Child's Play, The Citizen, April 2018 On Peaceful Discourse

Gregory K. Moffatt, Ph.D.

About two years ago I wrote a satirical and intentionally provocative political piece to test a theory I have that we have difficulty addressing our differences with peaceful rhetoric.  I got lots of comments from readers and almost all of them could be classified in one of two groups.  On the one hand were people who liked my column because they agreed with what I said.  It was nice getting positive feedback, but there was little discussion of facts. 

On the other hand were people who were furious with me.  They didn't like my article because they disagreed with me.  Like the first group, they provided no evidence that I was wrong.  Most of their arguments came down to name calling, questions about my intelligence, or "data" that they had gleaned from their partisan news sources - again, data with little basis in fact.

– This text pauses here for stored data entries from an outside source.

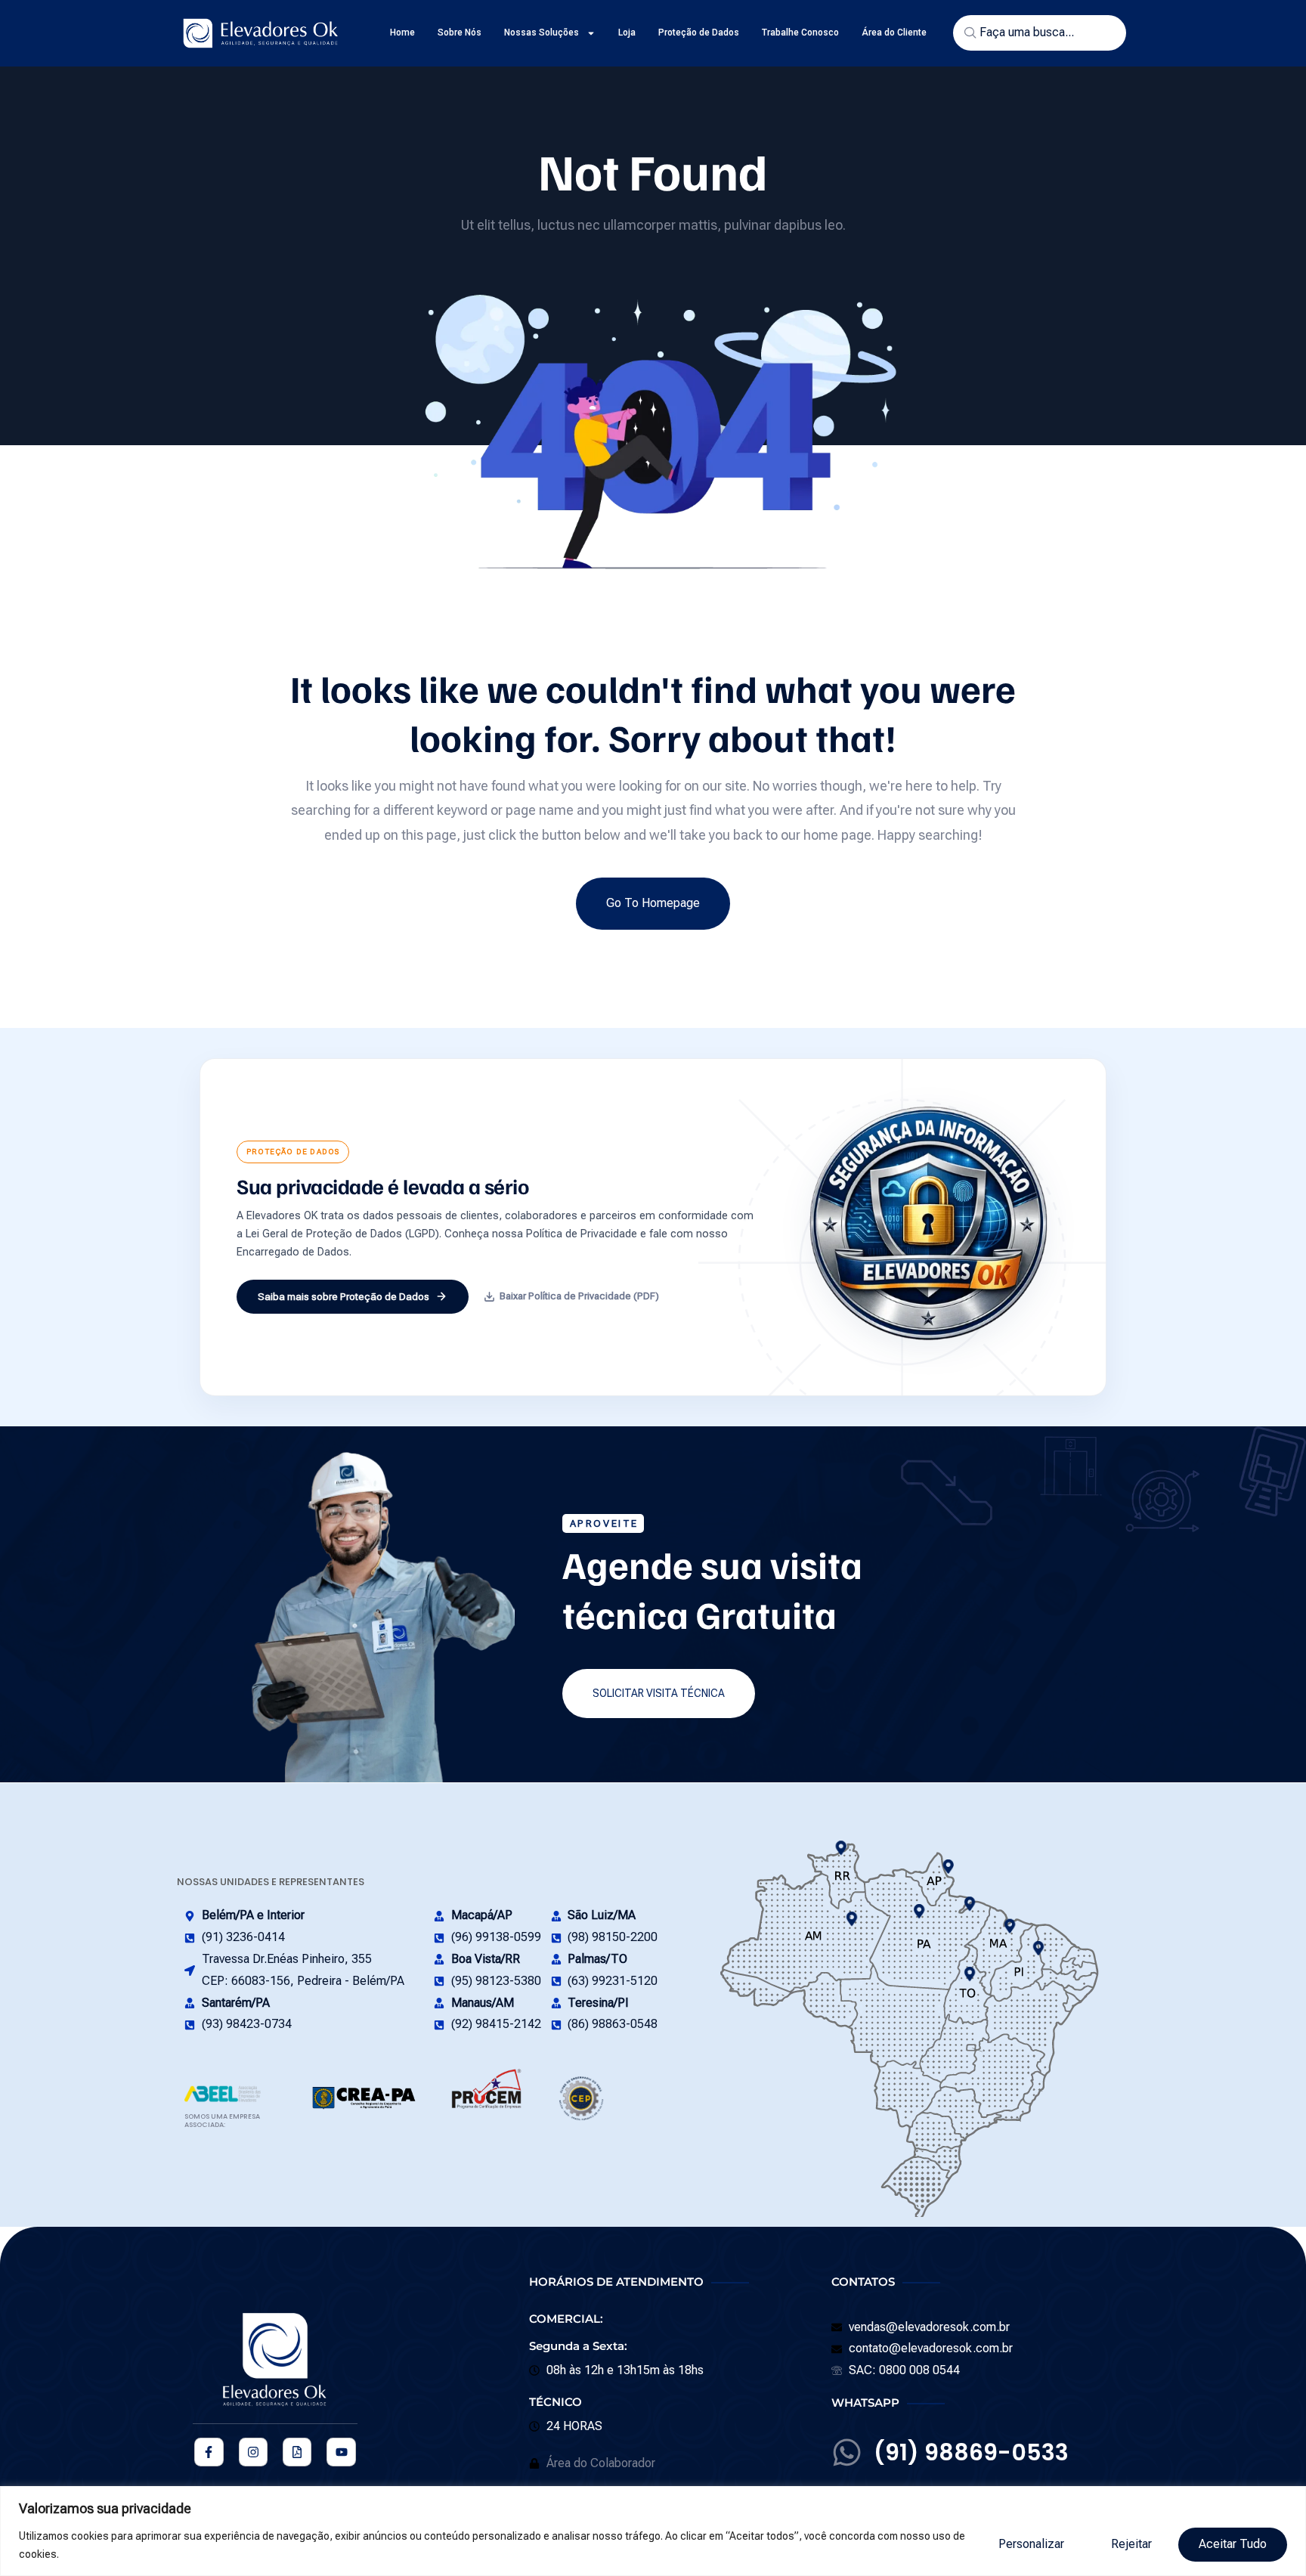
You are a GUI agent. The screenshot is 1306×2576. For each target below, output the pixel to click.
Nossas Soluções (541, 32)
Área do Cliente (894, 32)
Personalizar (1031, 2544)
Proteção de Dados (698, 32)
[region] (653, 2531)
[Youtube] (340, 2452)
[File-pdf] (297, 2452)
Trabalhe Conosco (800, 32)
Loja (627, 32)
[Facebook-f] (208, 2452)
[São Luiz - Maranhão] (1009, 1925)
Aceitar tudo (1233, 2544)
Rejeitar (1131, 2544)
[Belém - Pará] (970, 1903)
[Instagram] (253, 2452)
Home (402, 32)
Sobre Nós (459, 32)
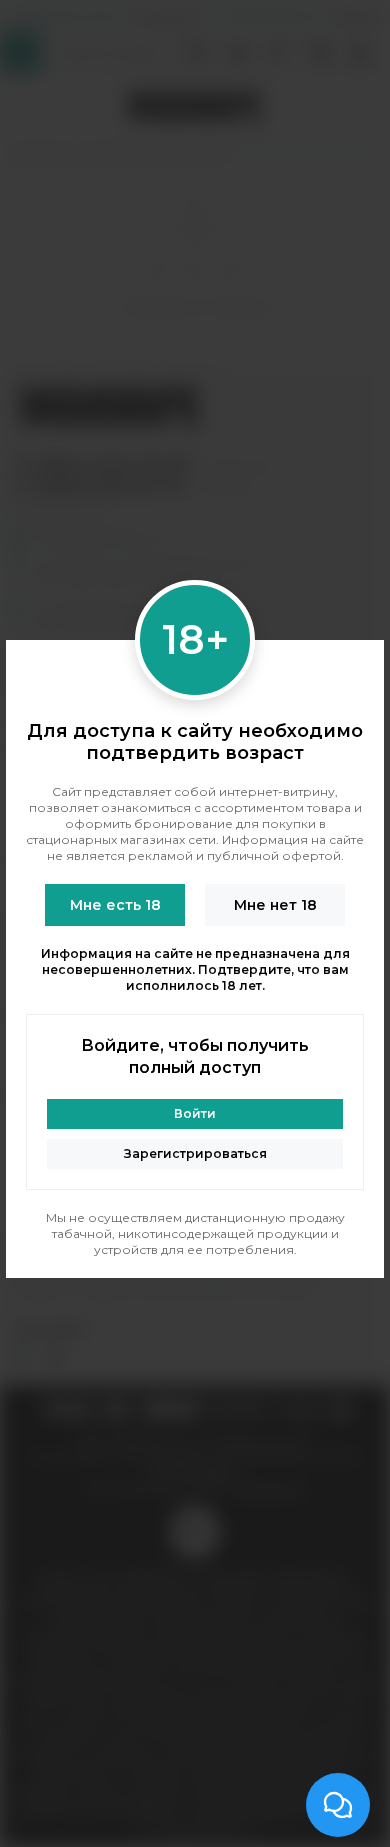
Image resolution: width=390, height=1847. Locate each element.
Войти (195, 1113)
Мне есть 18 (115, 905)
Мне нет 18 (275, 905)
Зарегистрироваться (195, 1153)
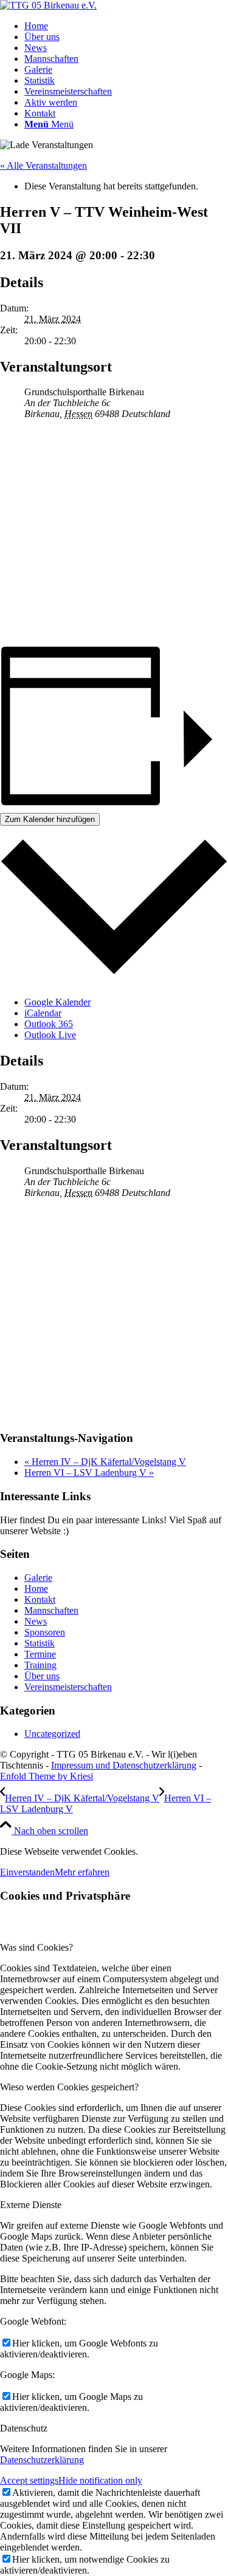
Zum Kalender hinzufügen (50, 819)
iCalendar (42, 1013)
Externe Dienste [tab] (30, 2205)
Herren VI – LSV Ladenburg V (89, 1472)
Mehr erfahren (82, 1872)
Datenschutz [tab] (23, 2428)
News (35, 1621)
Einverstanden (27, 1872)
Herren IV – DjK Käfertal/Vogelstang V (105, 1461)
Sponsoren (44, 1632)
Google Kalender (57, 1002)
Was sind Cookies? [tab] (36, 1947)
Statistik (39, 1643)
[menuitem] (126, 26)
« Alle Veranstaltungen (43, 165)
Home (36, 1588)
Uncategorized (52, 1733)
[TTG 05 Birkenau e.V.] (48, 5)
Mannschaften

I believe little of anything someone with a political agenda says.  I expect politicians, pundits, and biased news outlets to distort the truth, manipulate statistics, and conveniently ignore information that doesn't fit their agendas.  They do this for political gain and it has been a part of U.S. politics since our inception.  But I would like to see something better from the rest of us. 

Every day I peruse political news from media outlets across the spectrum.  I want to know the truth - not just what I agree with.  The varied perspectives on exactly the same events is astonishing and I recognize political talking points when I hear them.

Passionate discourse, especially about politics, is nothing new.  What appears to be new, however, is how quickly both parties drift into name calling rather than actually debating a topic.  Political debate has been replaced with attempts to silence the opposition through slander and unfounded accusations.

For example, it appears that free speech only applies if it is a politically correct opinion.  If it is not, the speaker is a racist, homophobe, or sexist.  And it seems to be acceptable to call certain people hateful, racists, or idiots, as long as it is aimed at the "right" people.

Imagine any late night comedian saying this.  "I'm so tired of an idiot in the white house."  [Pause for laughter and applause.]  Then, "Yeah, I'm glad those eight years of Obama are over."  [A stunned and confused audience follows with boos.]

Neither Obama nor Trump is an idiot, but it is acceptable to call one an idiot, but hate speech or racism if directed at the other. 

Just a couple of weeks ago, a daytime talking head suggested that Vice President Pence was "mentally ill" because he said God talked to him.  Believing your deity talks to you isn't a mental illness and the Diagnostic and Statistical Manual of Mental Disorders (DSM) specifically says so. 

Some years ago, a good friend told me she didn't feel like she could admit she voted for Bill Clinton because she felt like people equated that with "sinful" behavior.  That was a sad commentary, but nothing much has changed.  Just see what happens if you publically support Trump today.

One of my students asked me most sincerely a few months ago how any intelligent person could ever vote for Trump.  He went on to regurgitate unfounded accusations that had been made against the president and he believed what he had heard. 

Each end of the political continuum consistently presents an all or nothing proposition in their arguments.  For example, nobody denies racism exists and some who support Trump may be racist, but Trump supporters are not automatically racist by default.  It is possible to agree with some, but not all of any leader's thoughts or policies and it is possible to simply disagree with the political agenda of the other party.

Likewise, while there certainly may be Democrats who pander to the Latino population just for votes, there are very good men and women in the party who deeply care about the so-called Dreamers and others who want to make the U.S. their home.  Just because one disagrees with their policy doesn't make them evil.   

My favorite comment on that article two years ago was "He never said that" referring to a statement I attributed to a politician.  Well, um, yes he did and you would have known that if you researched.  That is why I quoted him.  Saying what you wish was so doesn't make it so.  Being passionate about your position is understandable and even desirable, but rhetoric that basically comes down to "Oh, yeah!" doesn't get us anywhere.  We are smarter than that.